• Questo indirizzo email è protetto dagli spambots. È necessario abilitare JavaScript per vederlo.

Cara signora,

ho visto questa mattina, sulle prime pagine di molti quotidiani, una foto che La ritrae. Accovacciata su un furgoncino aperto, scassato, uno scialle attorno alla testa. Dietro di Lei si intravedono due bambine, una più grande, con gli occhi sbarrati, spaventati, e l’altra, piccola, che ha invece gli occhi chiusi: immagino le sue due figlie. Accanto a Lei la figura di un uomo, di spalle: suo marito, presumo. Nel suo volto, signora, si legge un’espressione di imbarazzo misto a rassegnazione. Vi stanno portando via da Ponticelli, zona orientale di Napoli, dove il campo in cui abitavate è stato incendiato. Sul retro di quel furgoncino male in arnese - reti da materasso a fare da sponda - una scritta: "ferrovecchi". Le scrivo, cara signora, per chiederLe scusa. Conosco il suo popolo, le sue storie. Proprio di recente, nei dintorni di Torino, ho incontrato una vostra comunità: quanta sofferenza, ma anche quanta umanità e dignità in quei volti.

Nel nostro Paese si parla tanto, da anni ormai, di sicurezza.
È un’esigenza sacrosanta, la sicurezza. Il bisogno di sicurezza ce lo abbiamo tutti, è trasversale, appartiene a ogni essere umano, a ogni comunità, a ogni popolo. È il bisogno di sentirci rispettati, protetti, amati. Il bisogno di vivere in pace, di incontrare disponibilità e collaborazione nel nostro prossimo.
Per tutelare questo bisogno ogni comunità, anche la vostra, ha deciso di dotarsi di una serie di regole. Ha stabilito dei patti di convivenza, deciso quello che era lecito fare e quello che non era lecito, perché danneggiava questo bene comune nel quale ognuno poteva riconoscersi. Chi trasgrediva la regola veniva punito, a volte con la perdita della libertà. Ma anche quella punizione, la peggiore per un uomo - essendo la libertà il bene più prezioso, e voi da popolo nomade lo sapete bene - doveva servire per reintegrare nella comunità, per riaccogliere. Il segno della civiltà è anche quello di una giustizia che punisce il tra sgressore non per vendicarsi ma per accompagnarlo, attraverso la pena, a un cambiamento, a una crescita, a una presa di coscienza.

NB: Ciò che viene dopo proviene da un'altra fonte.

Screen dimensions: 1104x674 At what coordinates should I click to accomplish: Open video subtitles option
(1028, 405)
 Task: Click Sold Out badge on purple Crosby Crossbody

Da molto tempo questa concezione della sicurezza sta franando. Sta franando di fronte alle paure della gente. Paure provocate dall’insicurezza economica - che riguarda un numero sempre maggiore di persone - e dalla presenza nelle nostre città di volti e storie che l’insicurezza economica la vivono già tragicamente come povertà e sradicamento, e che hanno dovuto lasciare i loro paesi proprio nella speranza di una vita migliore.
Cercherò, cara signora, di spiegarmi con un’immagine.

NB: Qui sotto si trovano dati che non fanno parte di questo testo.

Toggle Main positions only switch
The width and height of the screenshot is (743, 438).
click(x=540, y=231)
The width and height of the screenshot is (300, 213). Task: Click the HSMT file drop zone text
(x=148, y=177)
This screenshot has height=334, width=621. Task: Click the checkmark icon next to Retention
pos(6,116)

È come se ci sentissimo tutti su una nave in balia delle onde, e sapendo che il numero delle scialuppe è limitato, il rischio di affondare ci fa percepire il nostro prossimo come un concorrente, uno che potrebbe salvarsi al nostro posto. La reazione è allora di scacciare dalla nave quelli considerati "di troppo", e pazienza se sono quasi sempre i più vulnerabili.

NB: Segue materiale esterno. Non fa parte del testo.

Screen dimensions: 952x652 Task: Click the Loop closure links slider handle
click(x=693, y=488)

La logica del capro espiatorio - alimentata anche da un uso irresponsabile di parole e immagini, da un’informazione a volte pronta a fomentare odi e paure - funziona così. Ci si accanisce su chi sta sotto di noi, su chi è più indifeso, senza capire che questa è una logica suicida che potrebbe trasformare noi stessi un giorno in vittime.
Vivo con grande preoccupazione questo stato di cose. La storia ci ha insegnato che dalla legittima persecuzione del reato si può facilmente passare, se viene meno la giustizia e la razionalità, alla criminalizzazione del popolo, della condizione esistenziale, dell’idea: ebrei, omosessuali, nomadi, dissidenti politici l’hanno provato sulla loro pelle.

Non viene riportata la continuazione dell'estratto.